Rep. Cori Bush Camps Out At U.S. Capitol To Protest End Of Eviction Moratorium

Democrats failed to push through an extension before heading off on Congress's summer recess. The Missouri lawmaker invites them to her campout.

Rep. Cori Bush (D-Mo.) backed up her beliefs with a sleeping bag Friday night as she prepared to camp out in front of the U.S. Capitol to protest the end of the federal eviction moratorium that helped Americans hang on to their homes during the COVID-19 crisis.

The moratorium expires Saturday, but Bush is committed to keep fighting.

The Biden administration has taken no action to extend the protection. And Democrats failed on Friday to push through a last-minute extension of the moratorium, then left town for a seven-week recess without a vote.

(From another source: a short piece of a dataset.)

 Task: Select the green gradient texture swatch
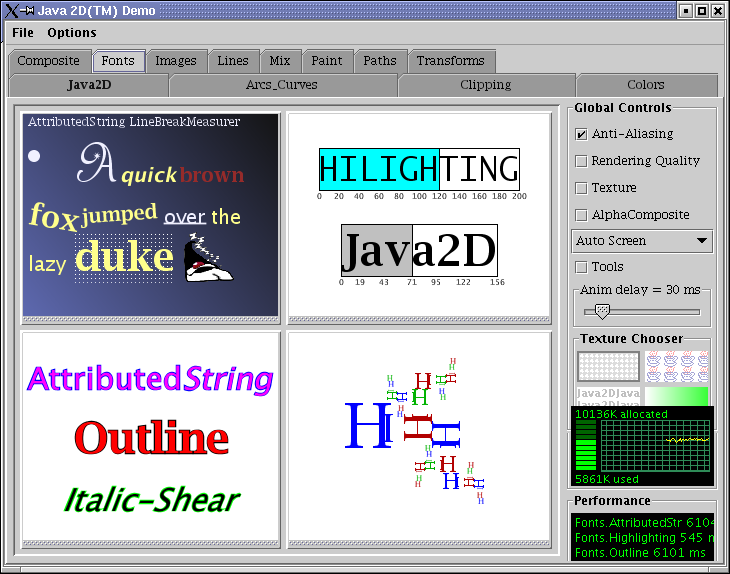tap(677, 396)
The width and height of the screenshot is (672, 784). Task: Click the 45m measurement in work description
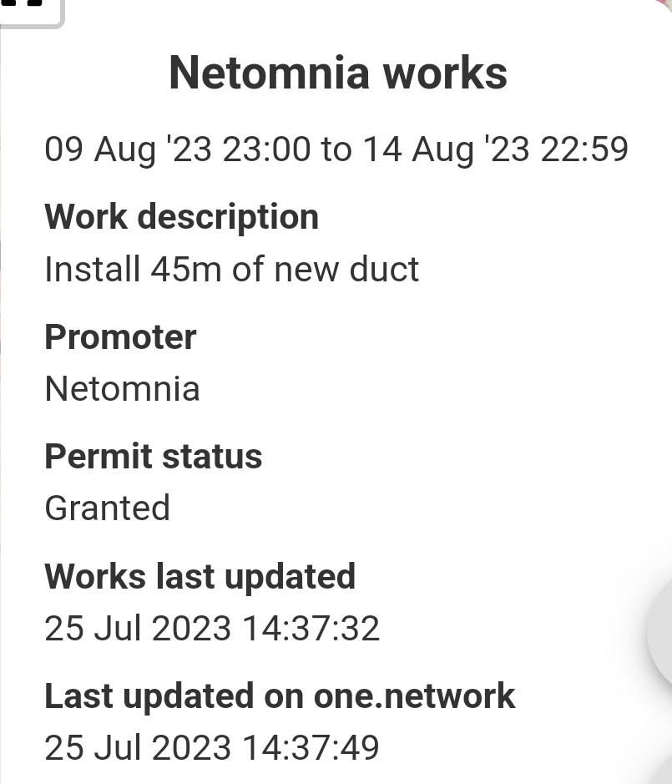(x=186, y=269)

“Many of my Democratic colleagues chose to go on vacation early today rather than staying to vote to keep people in their homes,” she tweeted outside the Capitol on Friday night. “I’ll be sleeping outside the Capitol tonight. We’ve still got work to do.”

Friday night she sent a letter to her colleagues asking them to join her on the Capitol campout.

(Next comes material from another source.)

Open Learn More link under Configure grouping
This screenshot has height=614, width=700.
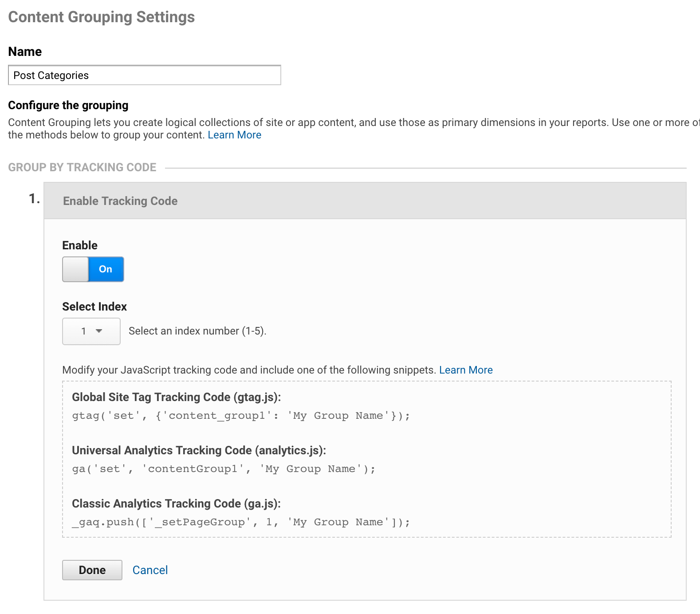click(x=234, y=135)
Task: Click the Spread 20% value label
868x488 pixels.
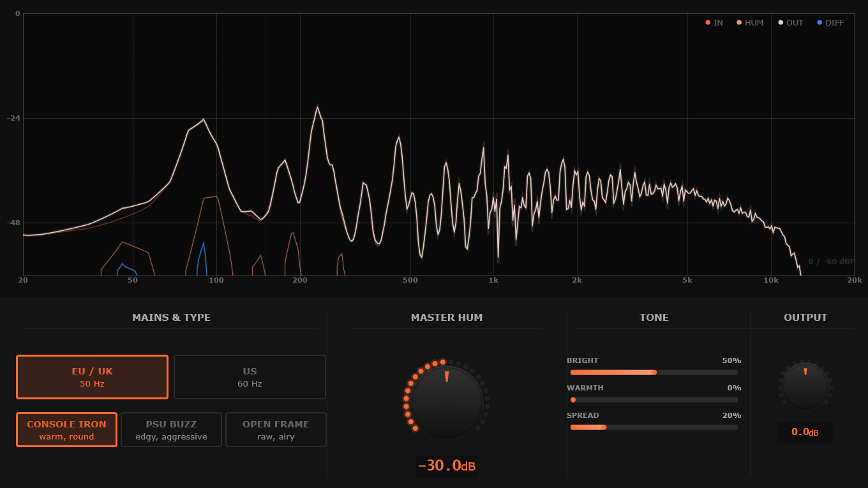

Bush, who was once homeless, introduced a resolution Wednesday calling on Congress to commit to ending homelessness in America by 2025.

Her resolution, dubbed the Unhoused Bill of Rights, demands that the federal government declare homelessness a public health emergency and make significant investments in creating more affordable housing and supportive services for unhoused people.

“The unhoused crisis in our country is a public health emergency, and a moral and policy failure at every level of our government,” said Bush, who is the first Black woman in Congress to represent Missouri. “I know the daily trauma and stress that comes with the perpetual instability of not having a safe place to live.”

The end of the moratorium could deliver untold suffering to a massive number of families. More than 3.6 million adults reported that they were likely less than two months away from eviction as of June, including 2 million households with children, according to a U.S. Census Bureau survey

Supporters praised Bush’s protest on Twitter.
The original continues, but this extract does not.